Law in the Internet Society

State video-surveillance of public spaces

-- By MilanPree - 08 Oct 2020

Jeremy Bentham argues in part III of his Principle of Penal Code that the more people are watched, the better they behave: “The greater number of offences would not be committed, if the delinquents did not hope to remain unknown. Everything which increases the facility of recognizing and finding individuals, adds to the general security. The danger arises from those who (…) can easily conceal their movements from the eye of justice”[1]. Hence, the utilitarian philosopher tries to imagine the architecture of a society of generalized mutual control in which the surveillance of all by all, by influencing the calculations of maximization proper to every "economic man", directs the behavior of individuals towards the general interest.

The development of video-surveillance and behavioral analysis technologies has made it possible to achieve absolute transparency and real-time surveillance of public space, allowing the State to discourage deviant behavior of citizens. However, the authoritarian spectre of Orwell's 1984 appears whenever we evoke such generalized video surveillance systems. Yet strong security endeavors are not the preserve of authoritarian regimes. On the contrary, it is the duty of states to protect and ensure the safety of their population in the best possible way, “the safety of the public being the supreme law of the state”[2]. The purpose of this essay is therefore to question how democratic states could manage to reconcile the use of extensive video-surveillance technologies for security purpose and utmost protection of citizen’s rights and freedom.

I. The conflict between democratic values and greater use of video-surveillance technologies

Bentham’s assumption that more surveillance implies less wrongdoing seems logical: the awareness of being observed considerably increases the fear of being caught, and hence dissuades the act. The use of extensive video-surveillance technologies in the public space could achieve this purpose – if not, it would at least facilitate the work of the police in gathering evidence and identifying suspects. Therefore, I think there are significant opportunities, in terms of public security, to use such technologies on a large scale.

However, the use of such technologies inevitably raises serious societal issues, particularly infringements on the rights and freedoms of citizens. One of the major risks for the democratic exercise is that such an endeavor of transparency could transform the raison d’être of public space from a space of freedom – encouraging the exercise of political rights – to a space of control – leading to their restraint. Such technological surveillance could also distort the essence of polis as a pluralist space for confrontations with otherness, wandering and impromptu encounters, turning citizens into disciplined but inhibited beings.
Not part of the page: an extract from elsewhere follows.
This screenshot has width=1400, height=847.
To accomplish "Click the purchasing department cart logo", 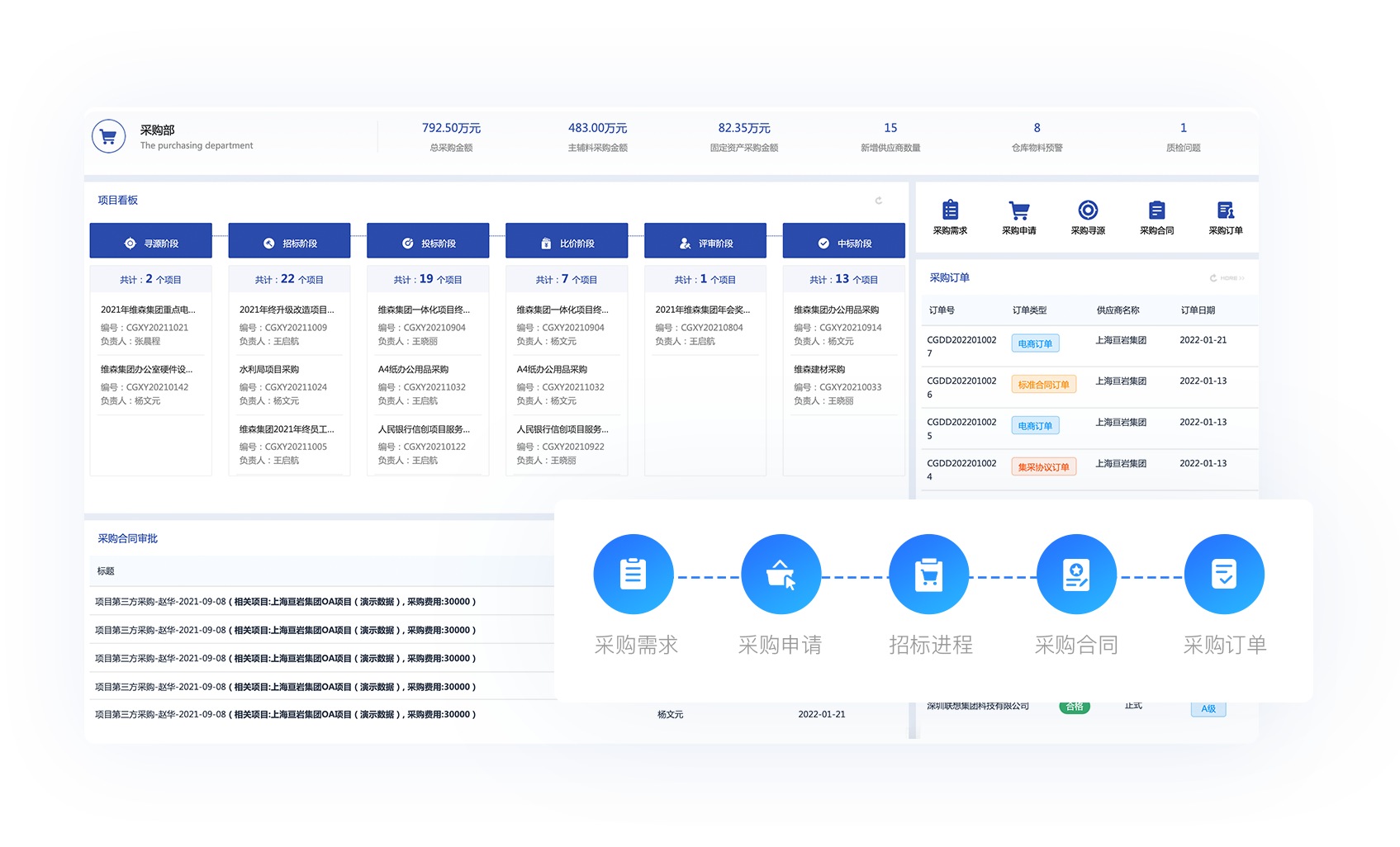I will pyautogui.click(x=108, y=137).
In short, the problem with generalized surveillance is that it inevitably implies a conscious or unconscious change in the behavior of citizens. The problem therefore lies in the very effect sought. Many also denounce the risks inherent to video-surveillance technologies themselves – discriminatory bias, errors in facial recognition, hacking of data, etc.

Section II. Solving this conflict: Why? How?

There is no doubt that the path to more video-surveillance is a highly slippery slope. All the more slippery since we are witnessing in most Western countries an intensification of liberticidal tendencies – freedom seems easily relativized when facing security problems – propelled in particular by the fear of terrorism. More surveillance dictated by fear can only lead to mistakes.

However, I am convinced that a thoughtful use of video-surveillance technologies, dictated, not by fear, but by the genuine desire to build a safer society, and in full knowledge and acknowledgment of the risks that such means entail, could allow democratic states to overcome these risks. Furthermore, because it is the duty of states to ensure the safety of their population in the best possible way, reflecting on the potential benefits and use of such technologies should be just as important. By "ensuring the safety", I am not preaching absolute safety, which would require too high a price from citizens – a price incompatible with individuals' fundamental rights and freedoms. But I am convinced that optimal safety can be achieved.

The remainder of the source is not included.